BEGIN DATA FOR REVIEW
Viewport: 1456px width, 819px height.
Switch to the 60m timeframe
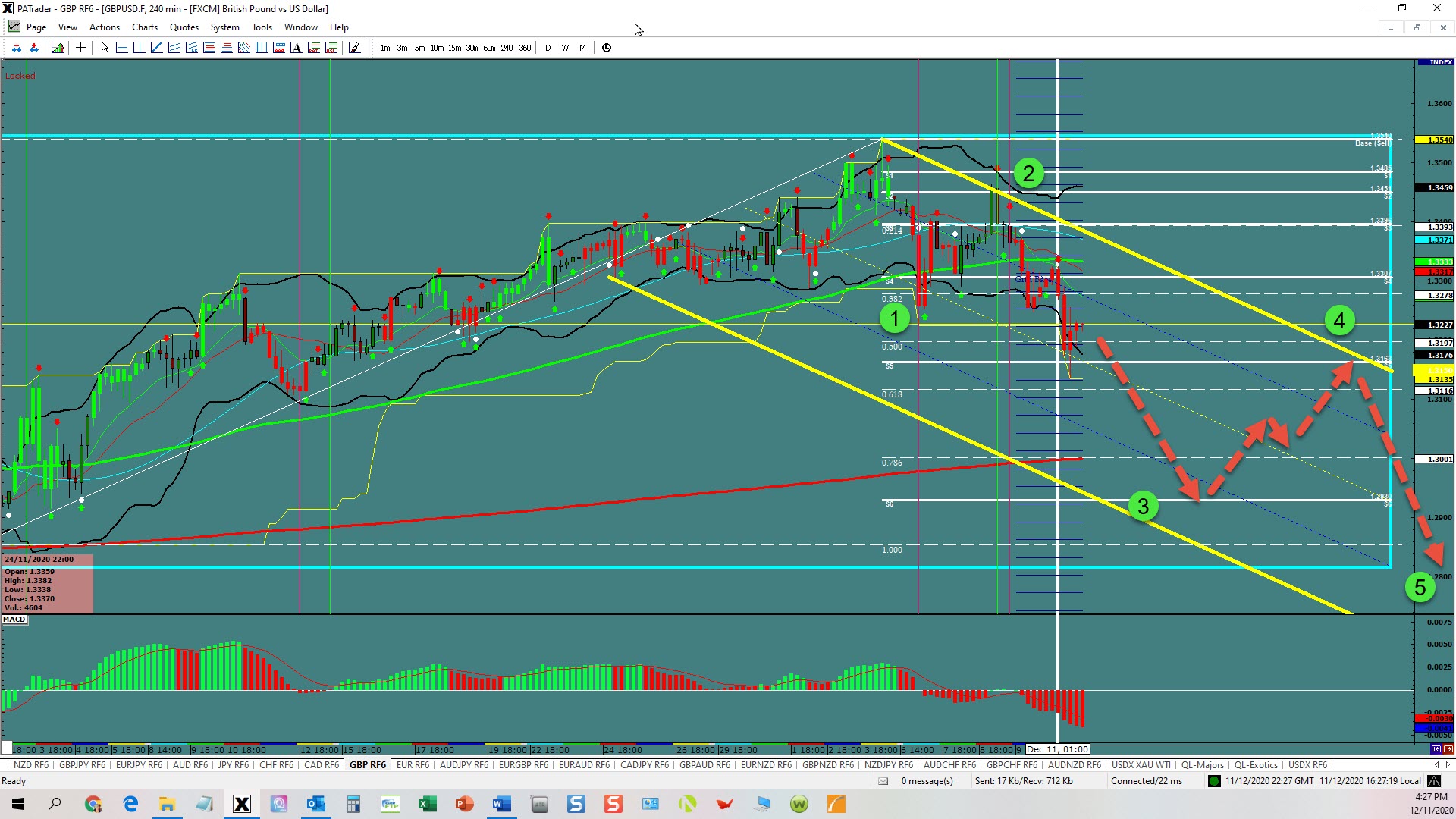coord(489,48)
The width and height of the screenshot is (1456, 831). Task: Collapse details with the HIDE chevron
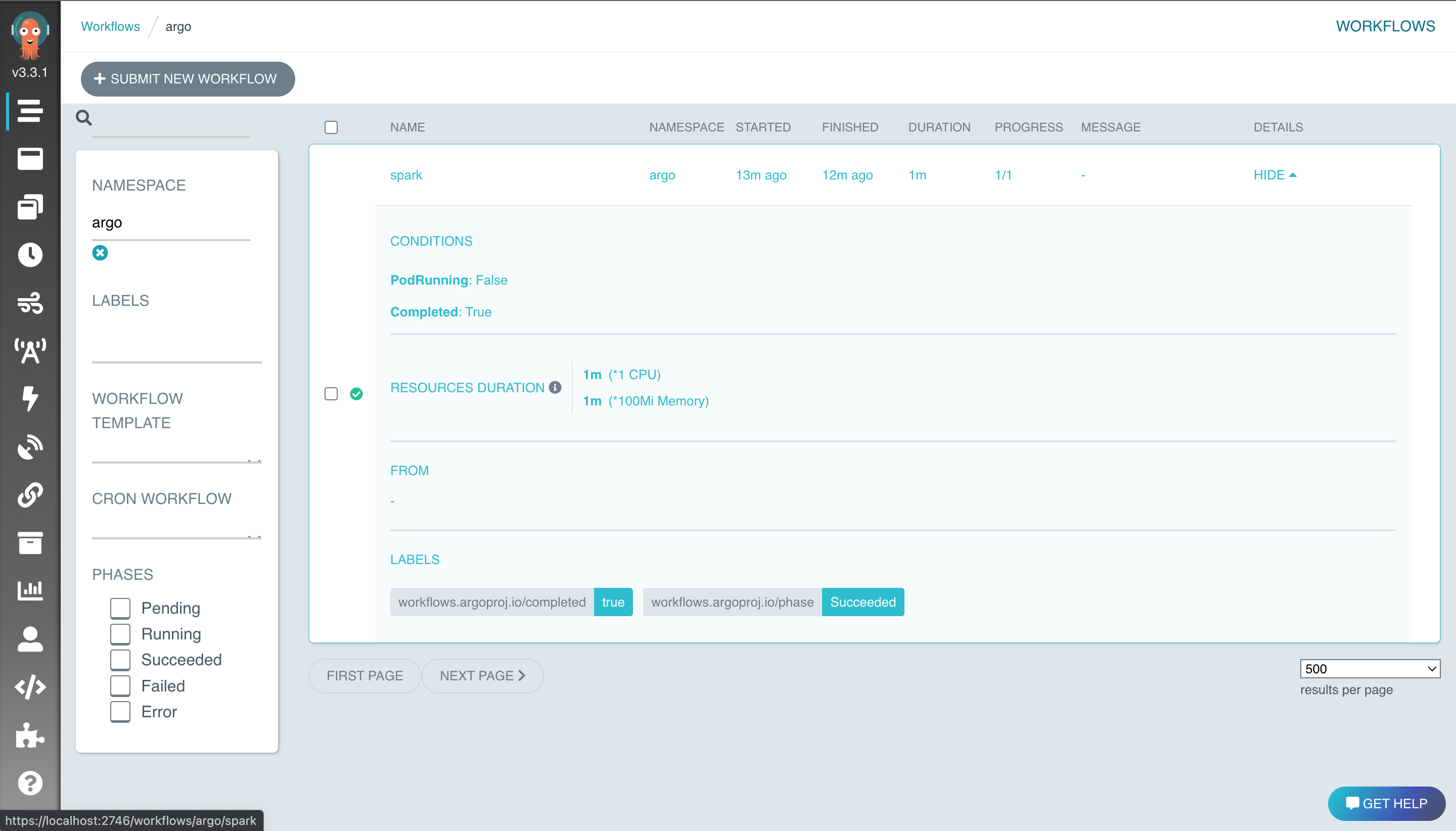point(1275,175)
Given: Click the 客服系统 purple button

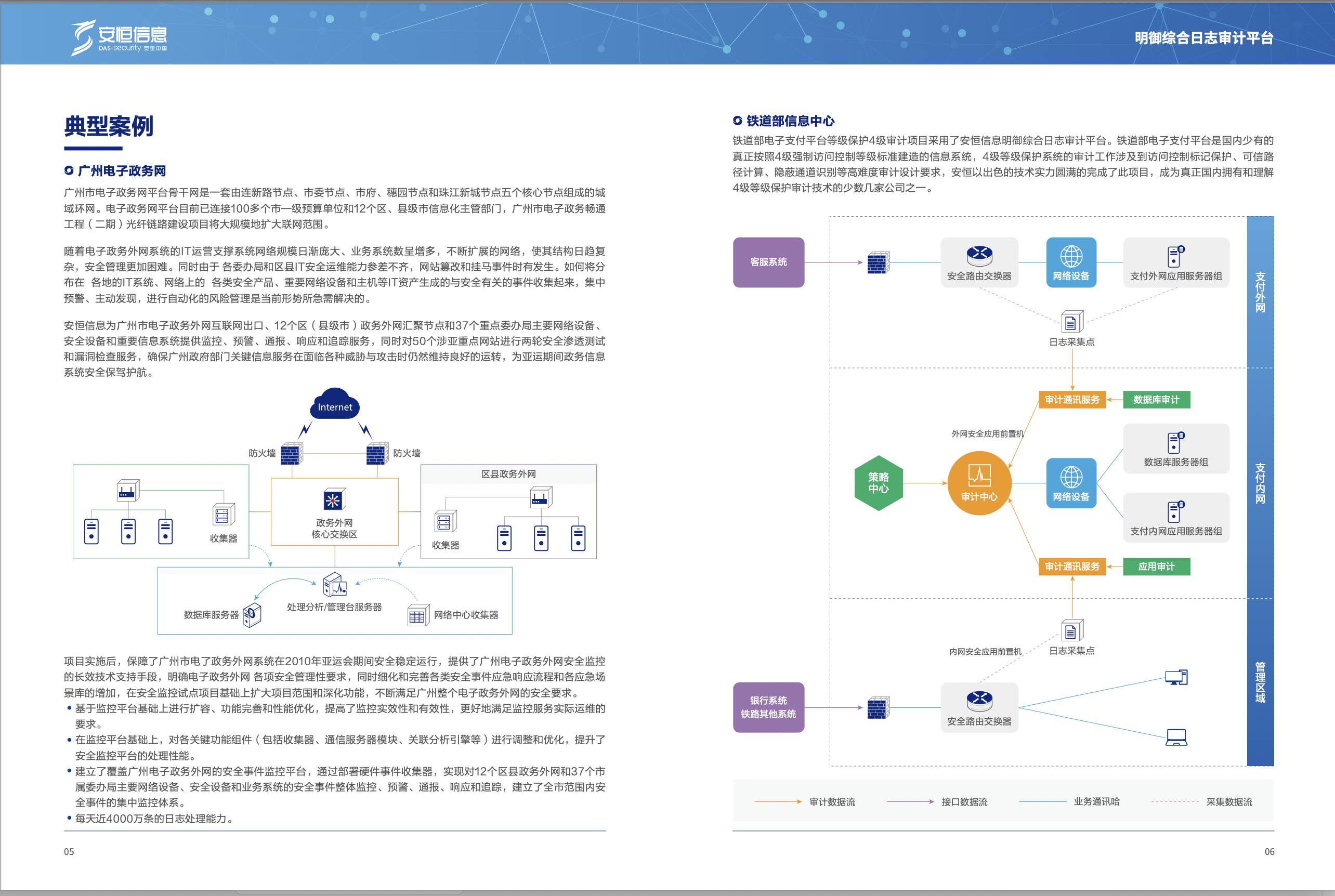Looking at the screenshot, I should [768, 262].
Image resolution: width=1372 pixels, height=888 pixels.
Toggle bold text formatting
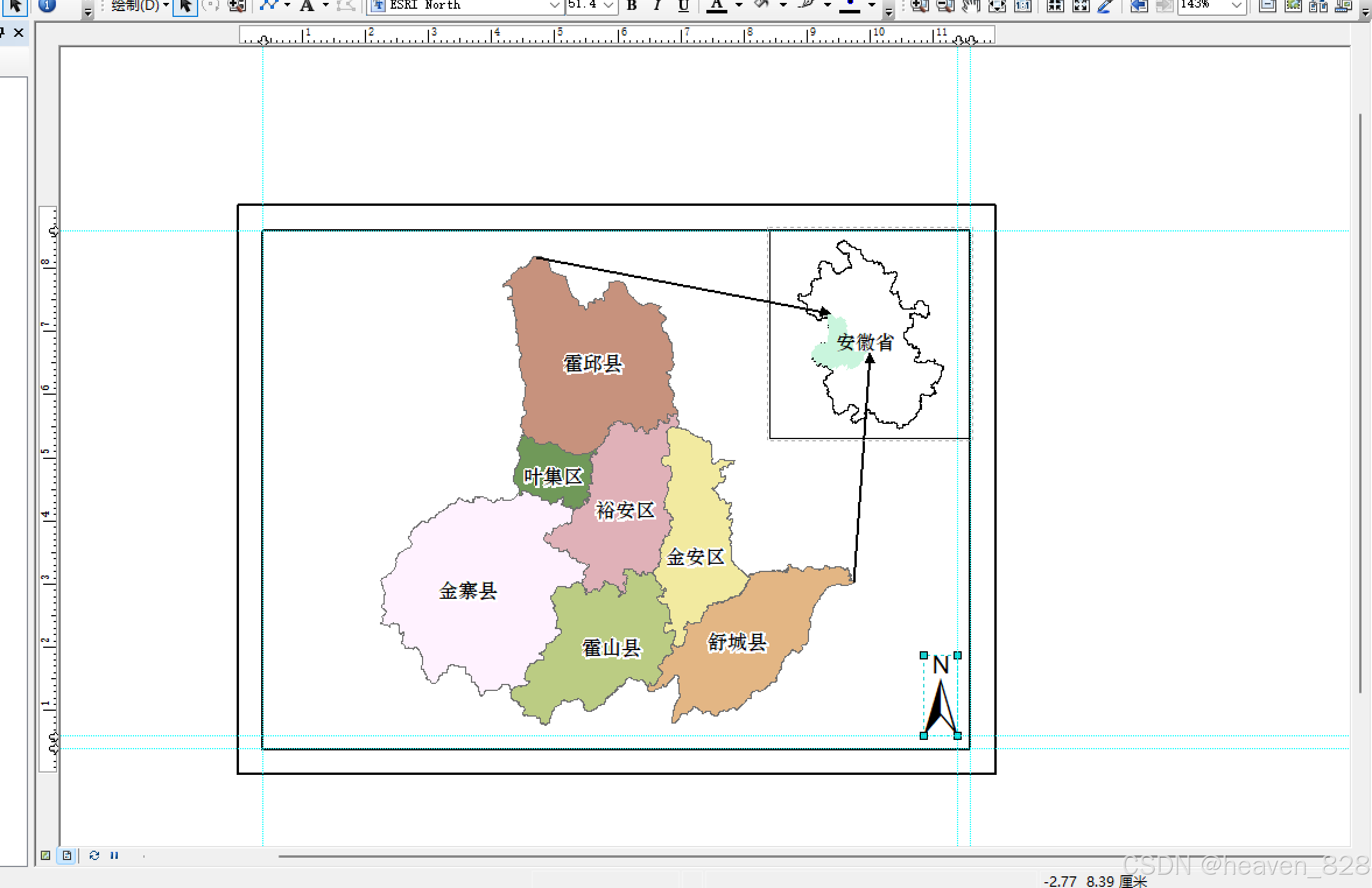(x=632, y=6)
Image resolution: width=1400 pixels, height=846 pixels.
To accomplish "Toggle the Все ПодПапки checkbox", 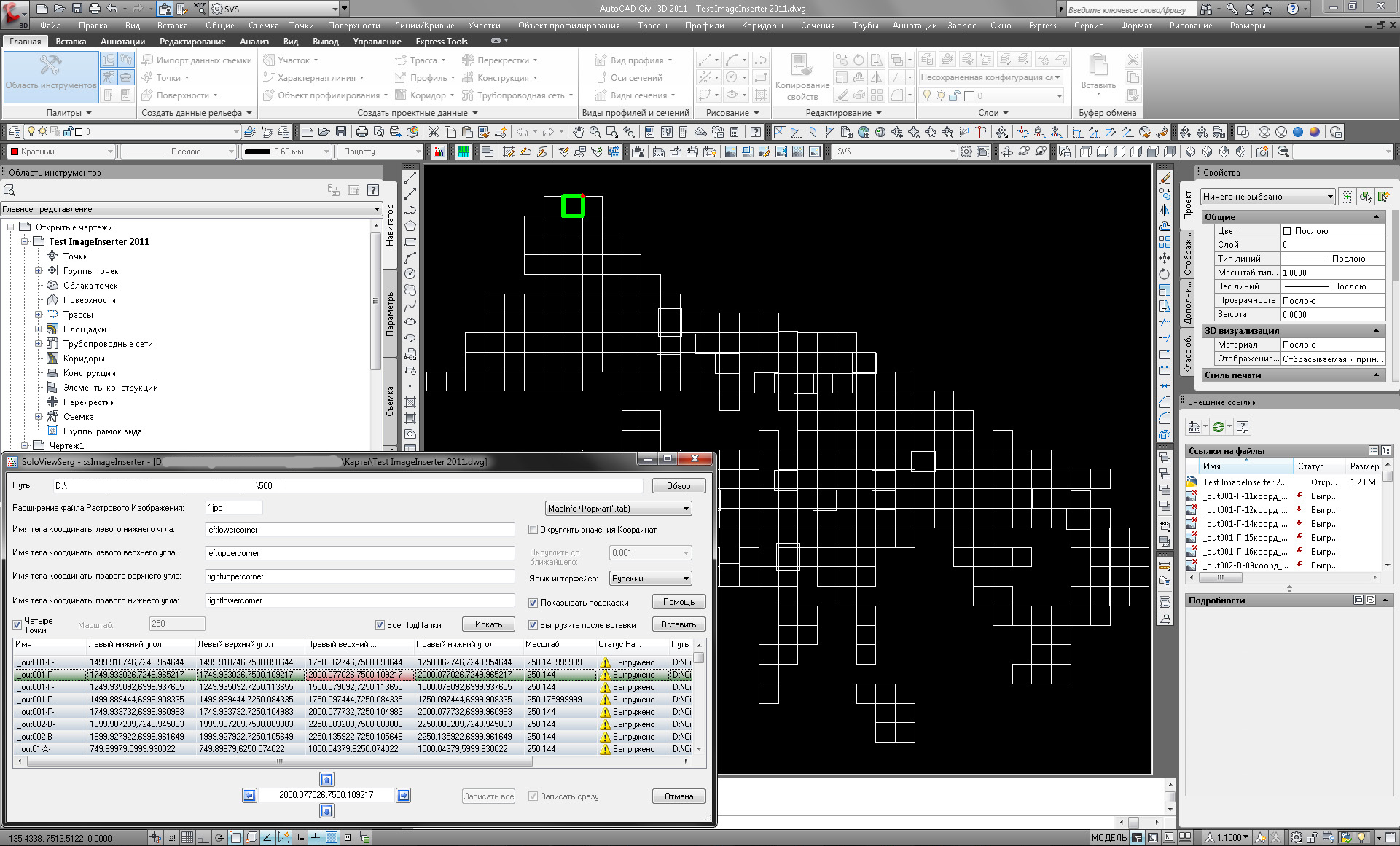I will point(380,624).
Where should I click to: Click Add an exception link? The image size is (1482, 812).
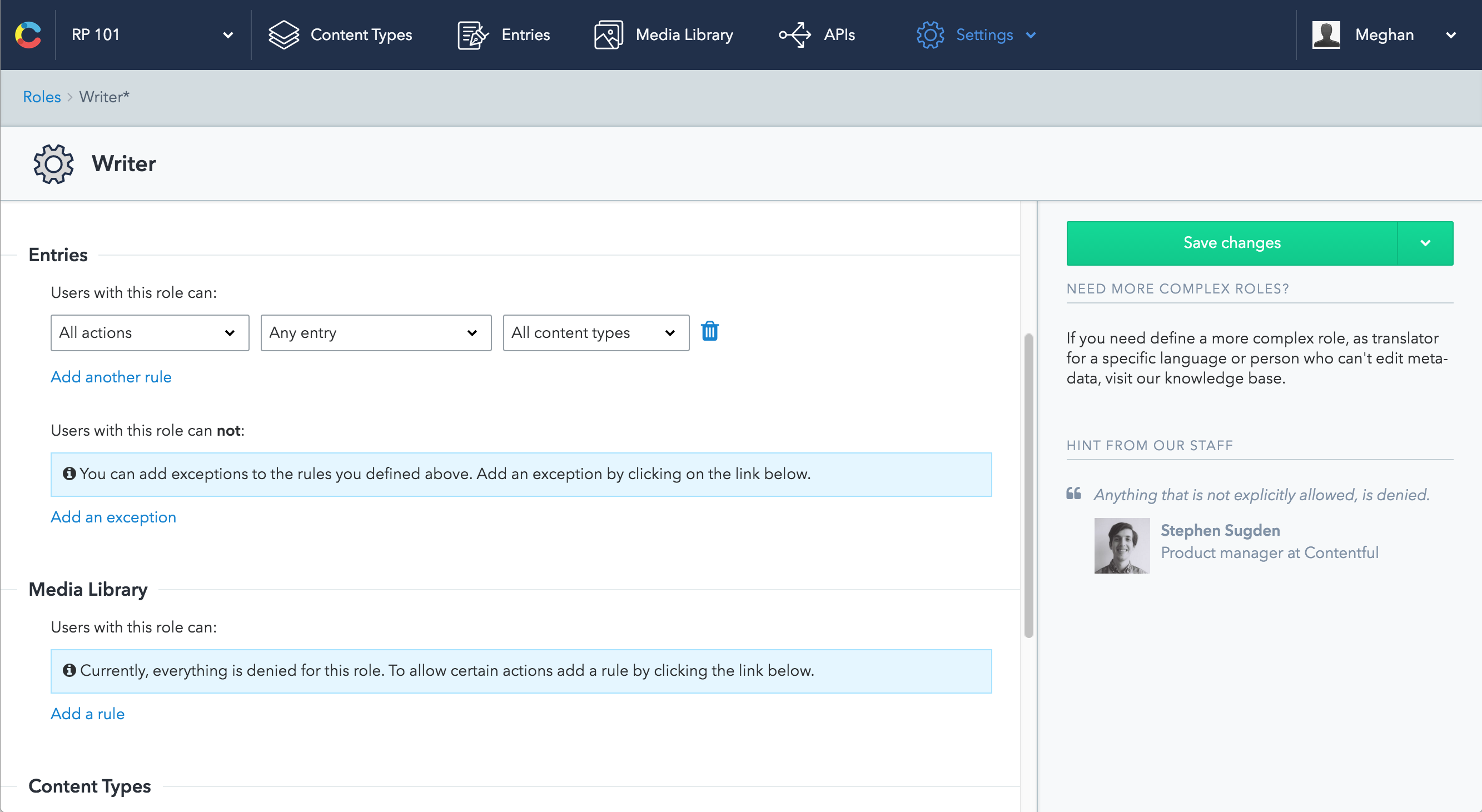click(113, 517)
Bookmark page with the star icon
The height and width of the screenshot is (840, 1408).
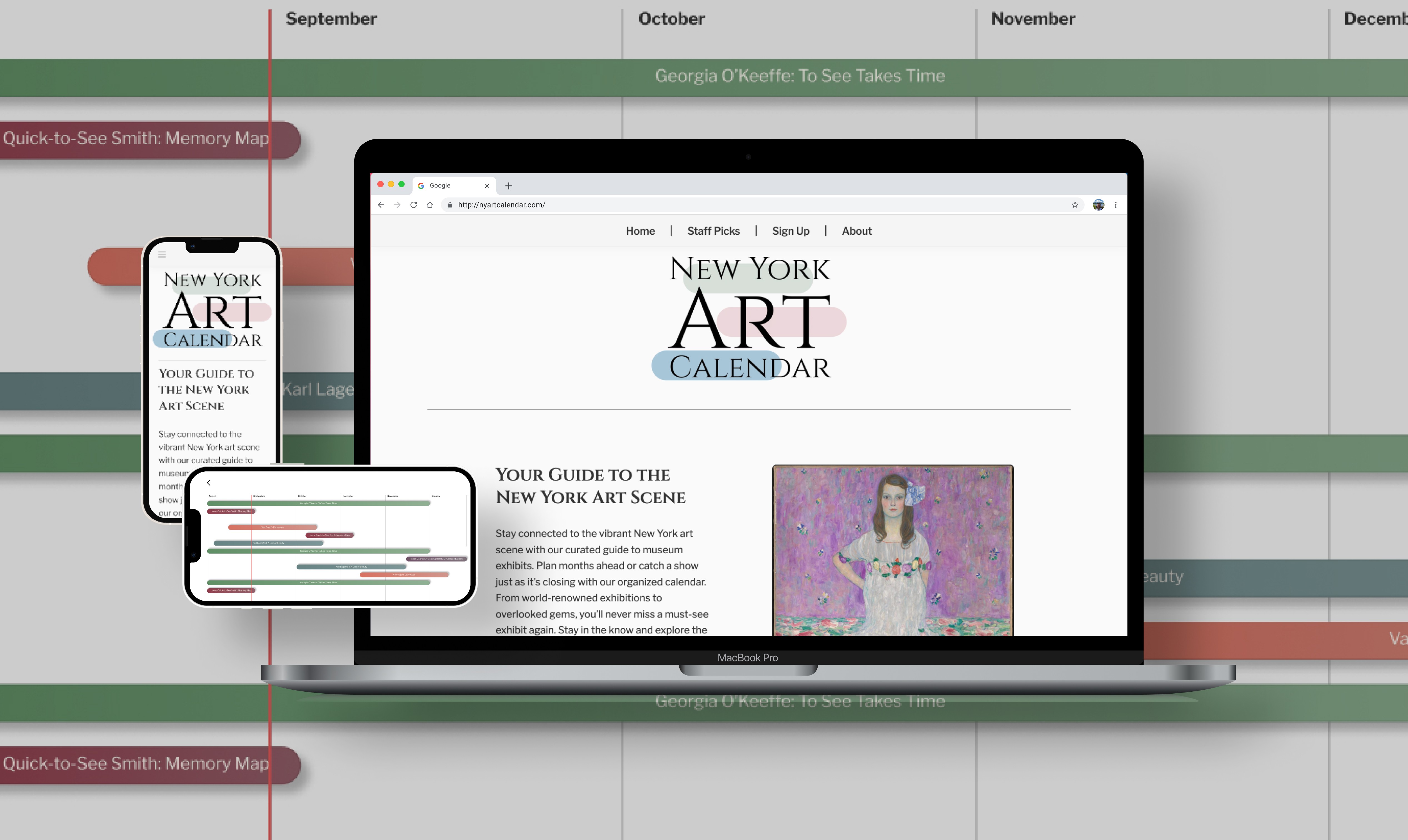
END DATA FOR REVIEW
▶ **WORK REQUIRED**:
What you should repeat exactly is the run of lines from the top of the listing above through the line with "Image resolution: width=1372", without pictures.

▶ **RESPONSE AREA**:
Viewport: 1456px width, 819px height.
Switch to the 60m timeframe
coord(489,48)
The width and height of the screenshot is (1456, 831). Task: Collapse details with the HIDE chevron
point(1275,175)
Given: Click the 客服系统 purple button

Looking at the screenshot, I should [768, 262].
Image resolution: width=1372 pixels, height=888 pixels.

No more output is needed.